[Saved data entries]
☆ ☆ ☆ ☆ ☆ ☆ ☆
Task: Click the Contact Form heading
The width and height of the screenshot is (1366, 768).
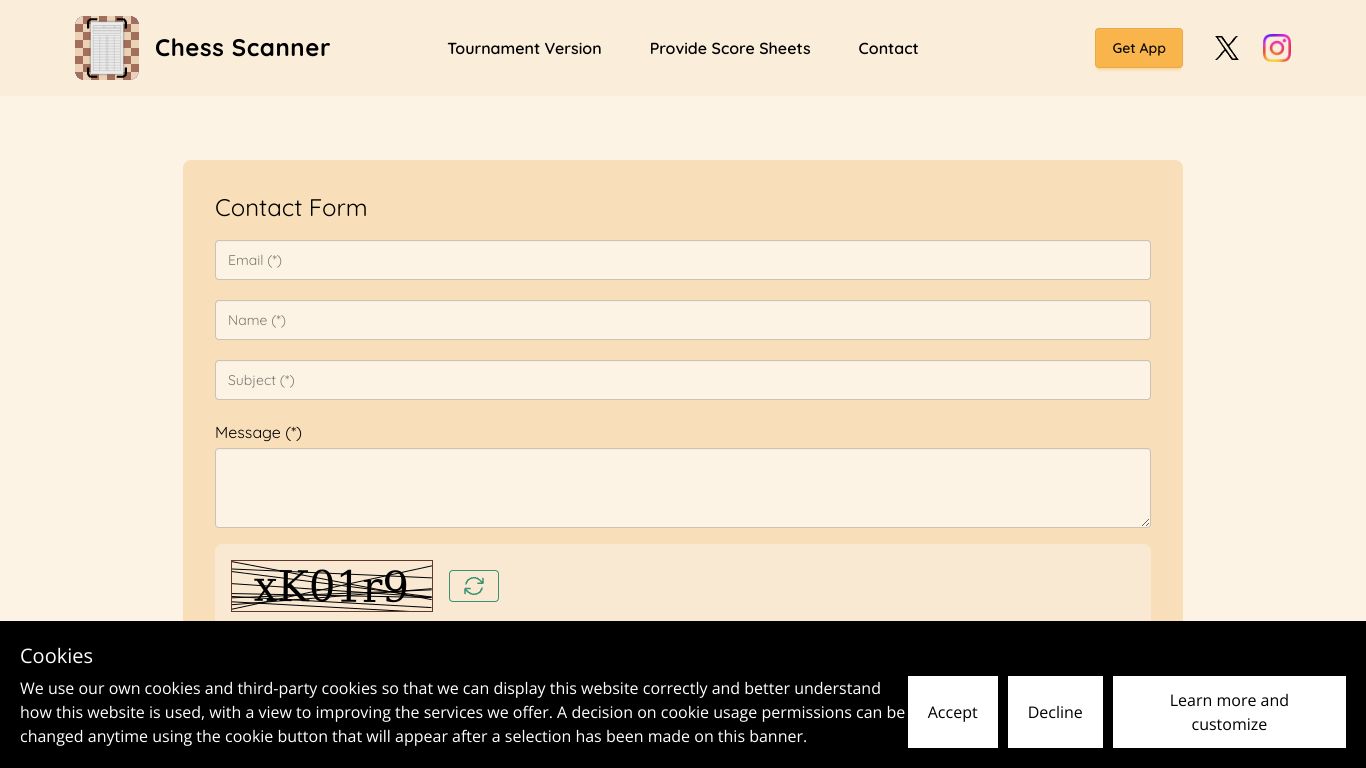Action: tap(291, 207)
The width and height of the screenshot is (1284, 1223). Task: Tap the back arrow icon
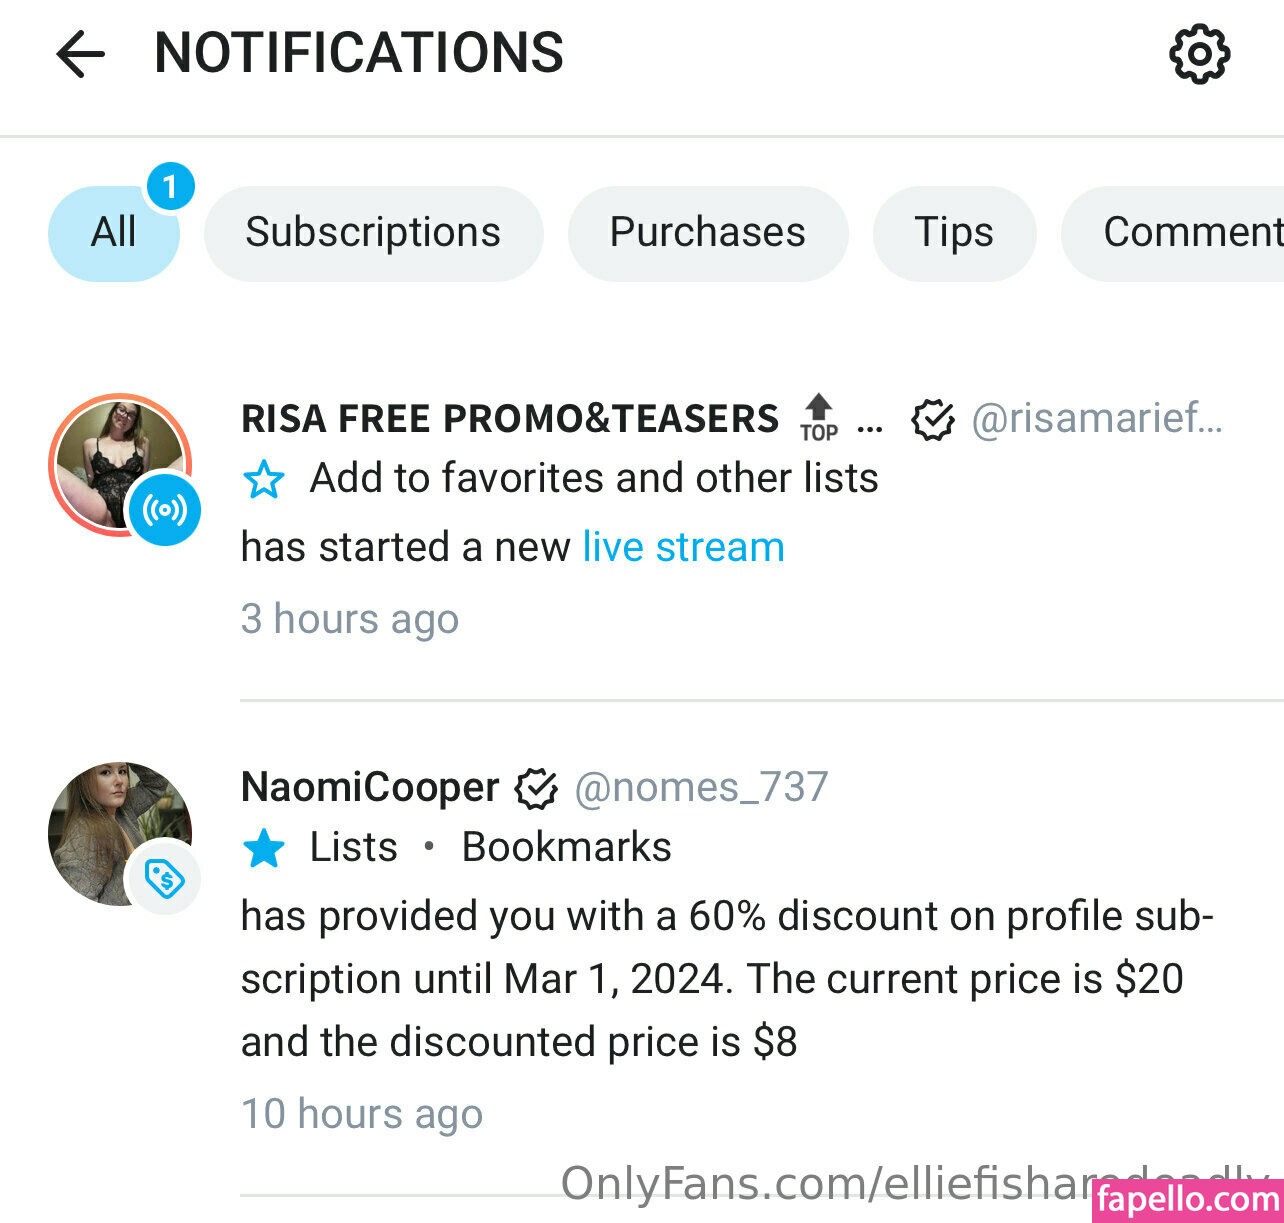(81, 54)
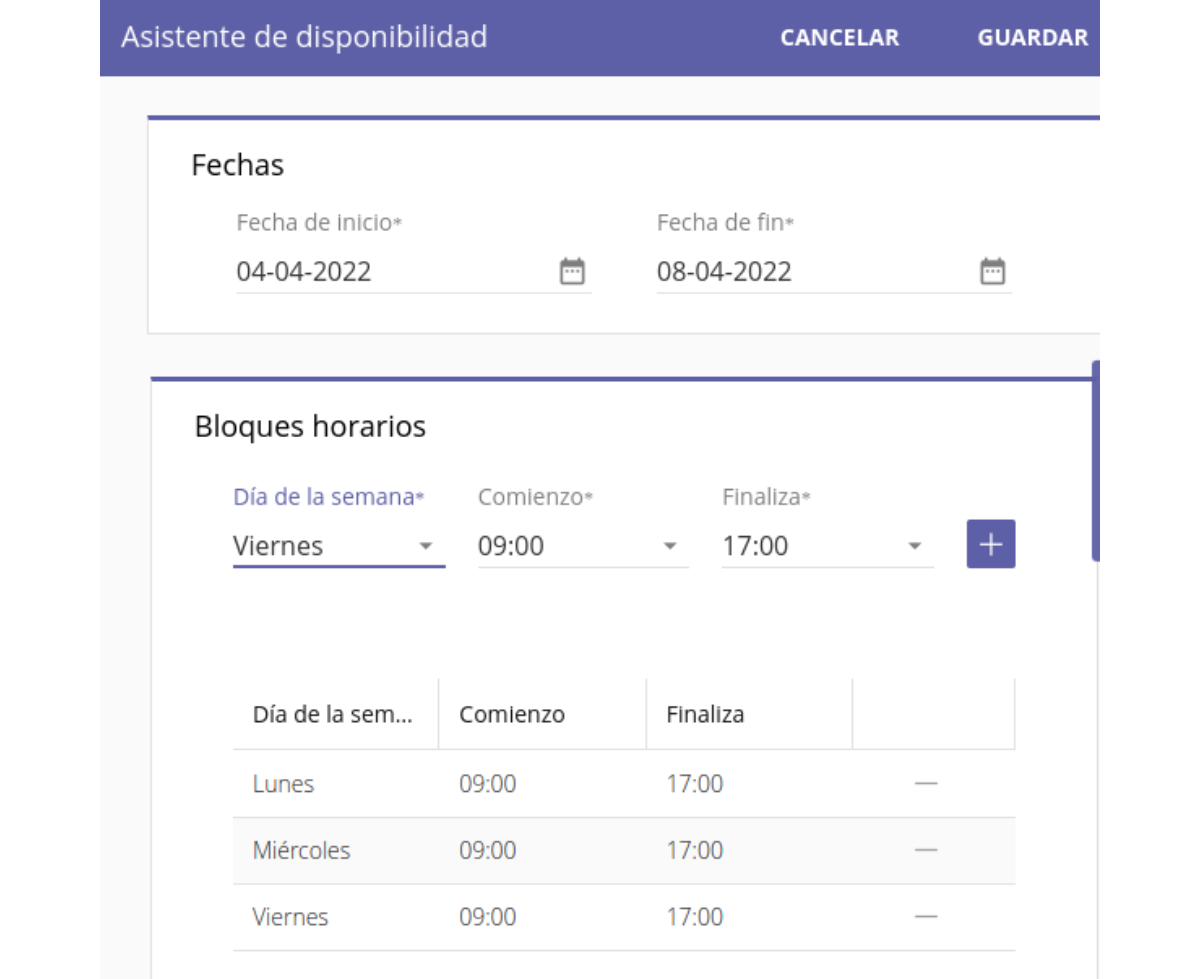
Task: Click the dash action icon on the Miércoles row
Action: [927, 850]
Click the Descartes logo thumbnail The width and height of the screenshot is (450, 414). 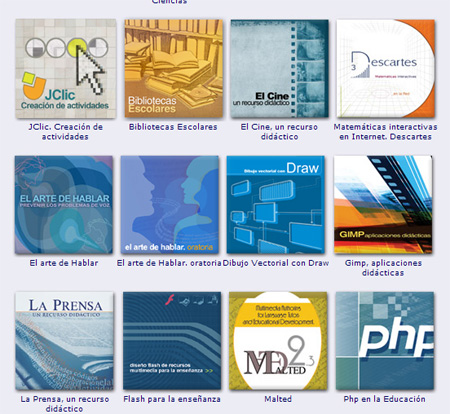385,68
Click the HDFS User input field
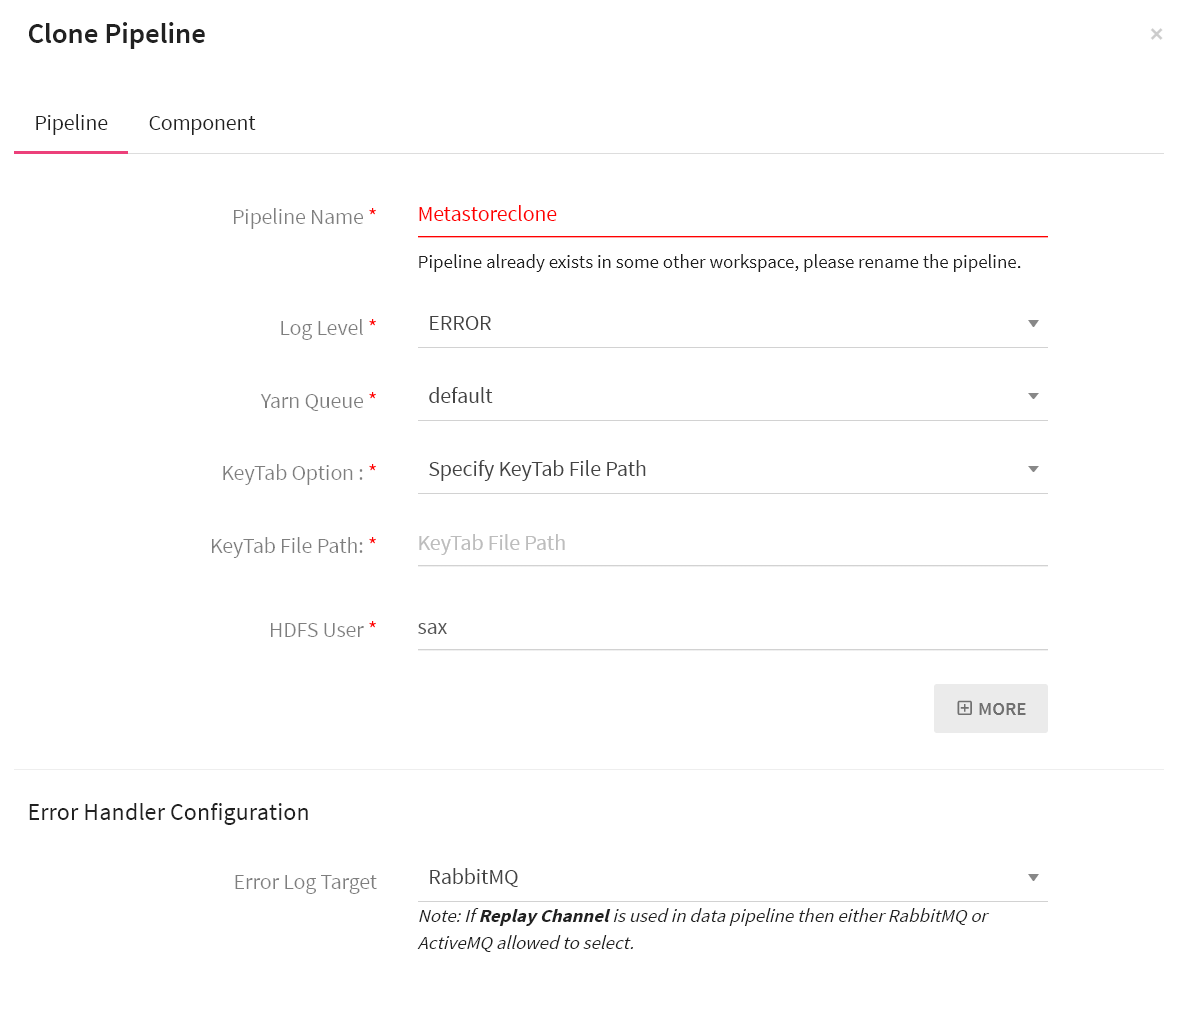 coord(731,628)
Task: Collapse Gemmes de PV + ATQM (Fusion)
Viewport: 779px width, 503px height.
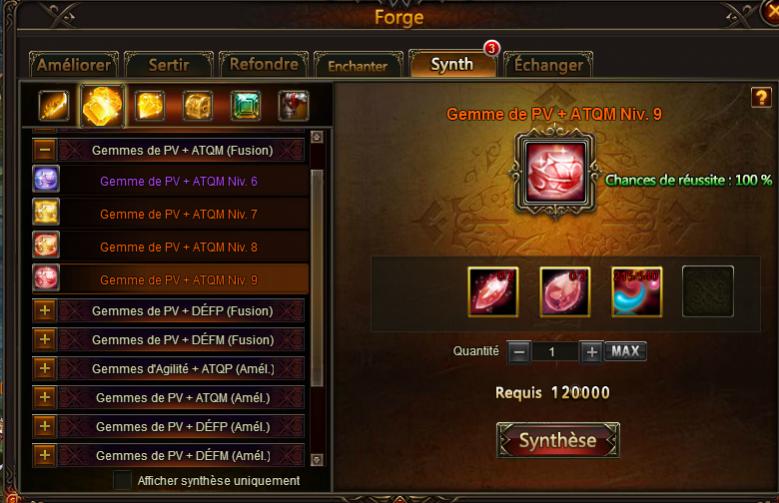Action: [x=45, y=150]
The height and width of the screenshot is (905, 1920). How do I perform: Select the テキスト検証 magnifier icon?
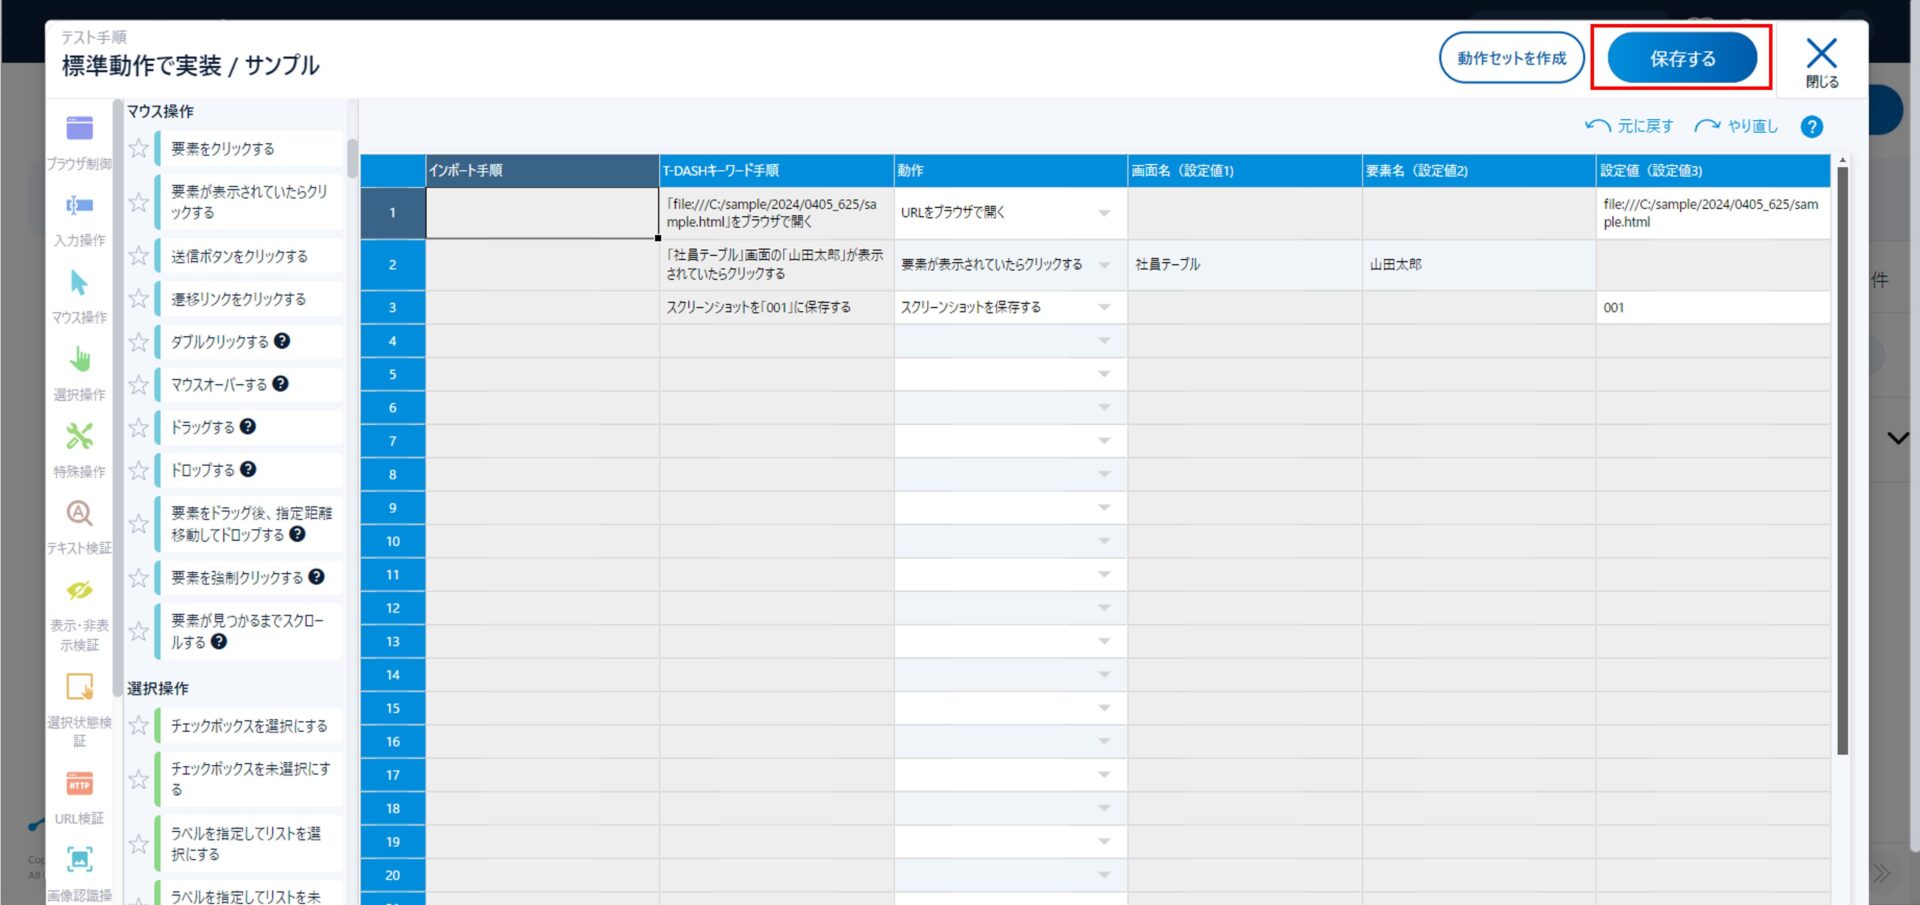(79, 514)
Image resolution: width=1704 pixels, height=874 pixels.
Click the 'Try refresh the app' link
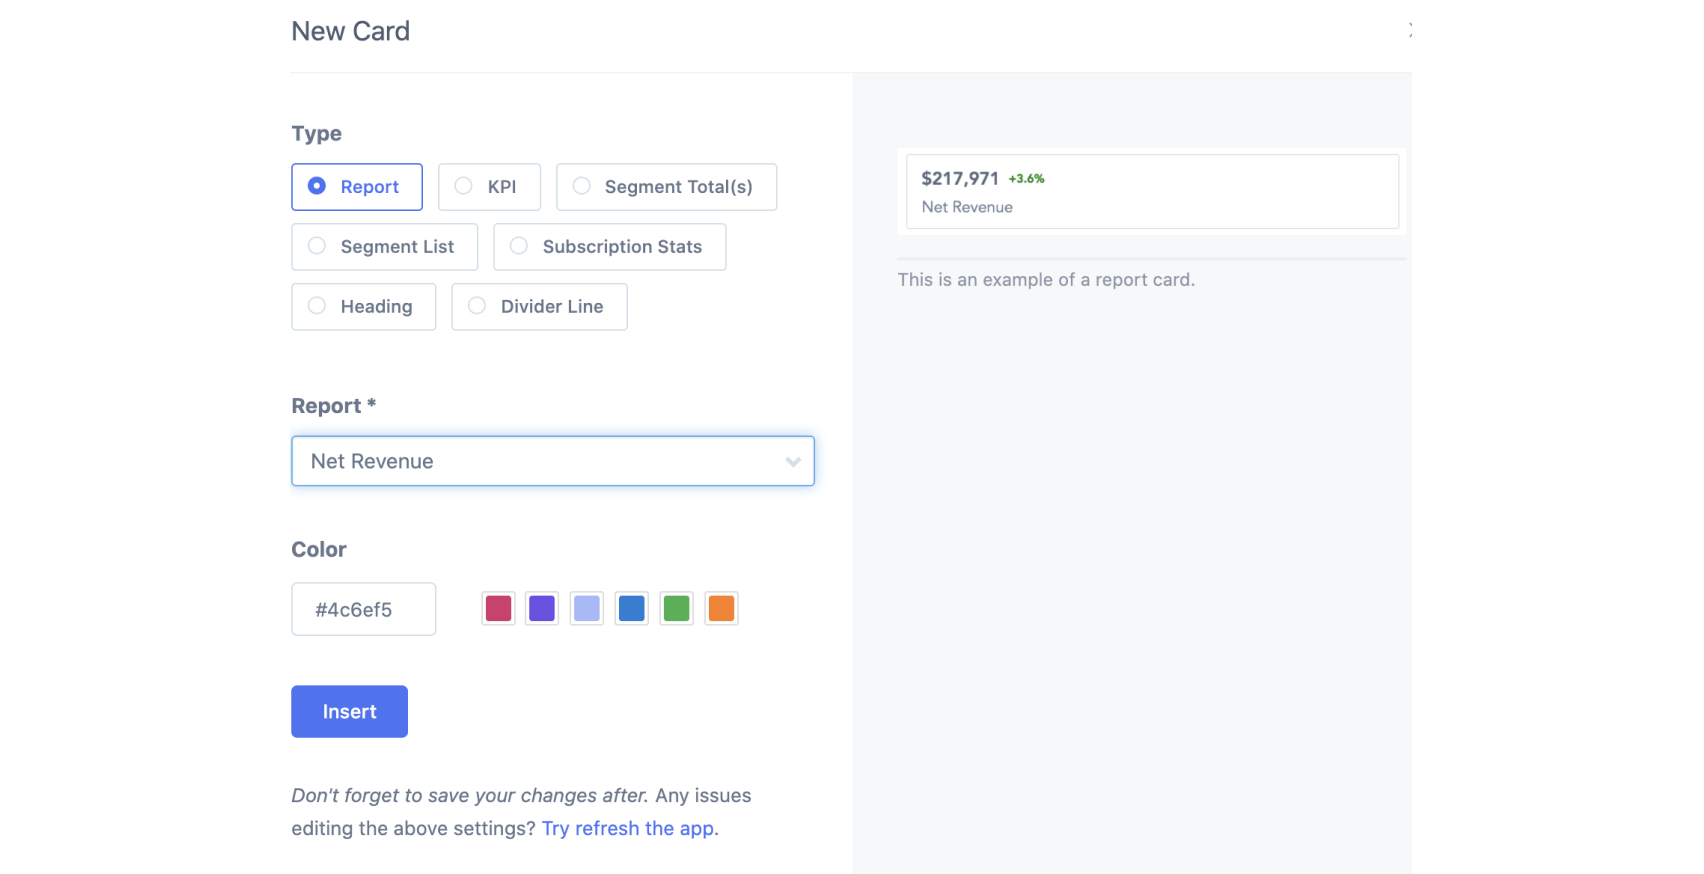click(628, 828)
☆ ☆ ☆ ☆ ☆ ☆ ☆
■ **PROBLEM**
Reproduce only the lines from the line with "The height and" to the end of the entries. Keep both ends, copy them exactly, and omit every picture.

■ **REPLY TO THE EXERCISE**
The height and width of the screenshot is (905, 1920). How do I perform: Select the テキスト検証 magnifier icon?
(79, 514)
Image resolution: width=1704 pixels, height=874 pixels.
Click the 'Try refresh the app' link
click(628, 828)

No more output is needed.